Beanpoles vs. beefcakes

When New York Fashion Week kicks off Thursday, two different embodiments of the male figure will be under scrutinized debate on the subject of manliness: beanpole dudes and beefcake bros.

I certainly know nothing of the fashion realm, and I don’t pretend to, but I am aware of the effect fashion has on people’s perception.

The fashion/beauty industries have done excellent work marketing the binary mentality that simplifies people based on their outward appearance into two categories: hegemonic (beautiful) and non-hegemonic (not beautiful).

This is a particularly damaging binary to men and women alike.

You could ask just about any woman you know, and she’ll tell you what she’s surmised from growing up as a girl: if you’re not pretty, your femininity will constantly be called into question.

The parallel for having grown up a boy is something like, if you’re not strong, your masculinity will be threatened and ridiculed.

Basically, if you don’t have a very specific set of characteristics with the right dimensions, you won’t be considered attractive on the whole.

Subject yourself to enough beauty marketing, and it’s absolutely likely that you’ll forget there are people out there who are neither beefcakes nor beanpoles.

That’s the blissful unawareness that comes with not paying attention to what is fashionable. There are no standards with which to be concerned.

I’m not saying these fashionably oblivious types have all the answers, but most of them have a tacit understanding simply from not having participated in the fashion goose-chase. People are more complicated and nuanced than to be categorized into only two different archetypes.

There are those of you reading this who already know what I’m talking about.

Men often find difficulty in understanding the pressure women feel to appear a certain way, having never been sexualized for display and analysis.

Historically, beefcakes have always been more sought after than the beanpole for sheer strength and size alone.

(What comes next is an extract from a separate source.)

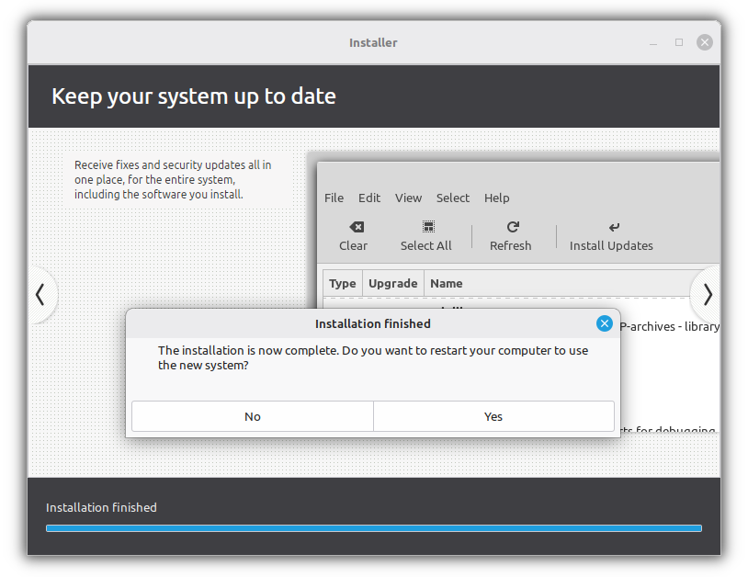Click the P-archives library entry
Image resolution: width=748 pixels, height=577 pixels.
670,326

For thin guys, their strength, or lack thereof, is highlighted as their greatest defect. Naturally, if you don’t fit within the hegemonic model of masculinity, you will find yourself questioning what it means to be ?masculine.

Of course, there are margins to consider. If you’re emaciated to the point that the clothes you wear have nothing to hang on, that may not be healthy.

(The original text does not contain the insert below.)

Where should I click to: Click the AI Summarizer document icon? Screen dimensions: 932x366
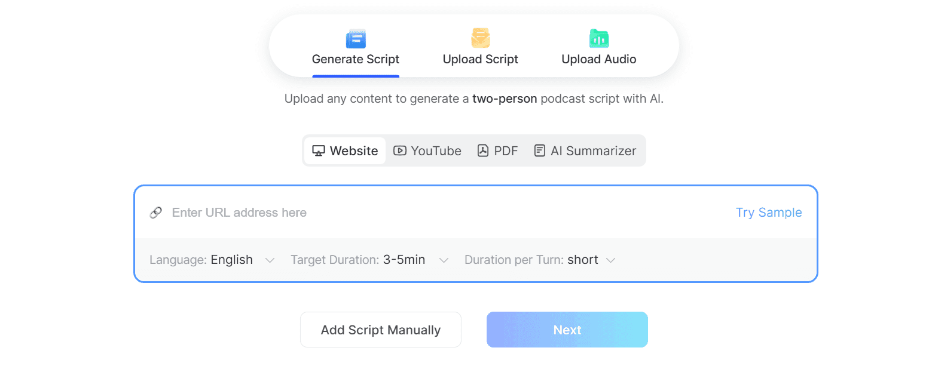click(539, 151)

Likewise, if you can’t fit your chiseled muscles into your clothes anymore, I think you might be good for a while — there’s a difference between maintaining weight and never finding ?satisfaction.

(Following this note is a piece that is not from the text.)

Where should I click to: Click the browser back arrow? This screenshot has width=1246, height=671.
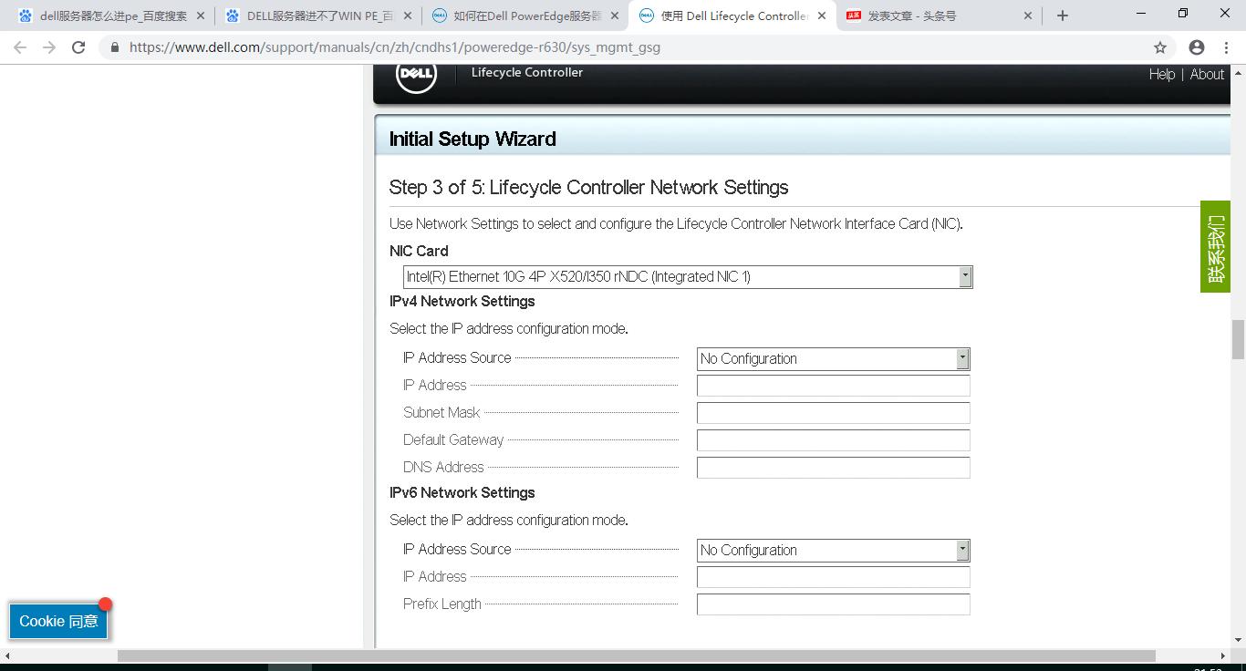point(20,47)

Masculinity has next to nothing to do with whether you fit in one category or not. If being masculine means a lot to you, don’t allow anyone to define your masculinity for you.

The hegemonic archetypes of masculine and feminine beauty are probably here to stay. We should take caution in boiling down such definitive qualities to strictly two options.

It’s hard to accept people when they can be only one of two ways. It can be much harder living when you think you have to be either.